begin Stored rows

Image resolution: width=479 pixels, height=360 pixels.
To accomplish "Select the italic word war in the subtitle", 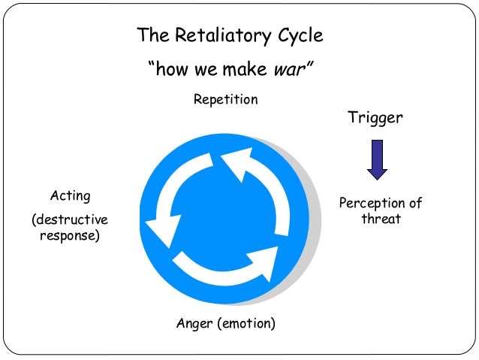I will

end Stored rows
begin Stored rows

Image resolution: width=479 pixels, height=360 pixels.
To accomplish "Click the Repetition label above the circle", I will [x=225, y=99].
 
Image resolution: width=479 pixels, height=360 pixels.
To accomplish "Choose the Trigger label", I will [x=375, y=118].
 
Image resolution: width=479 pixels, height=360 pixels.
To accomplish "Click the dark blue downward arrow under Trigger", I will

end Stored rows

▶ _Do this_:
Identify each line in the material above that contains the word "Trigger", treating uppercase and lowercase as different, and copy those lines.

▶ _Result for this task_:
To accomplish "Choose the Trigger label", I will [x=375, y=118].
To accomplish "Click the dark blue downward arrow under Trigger", I will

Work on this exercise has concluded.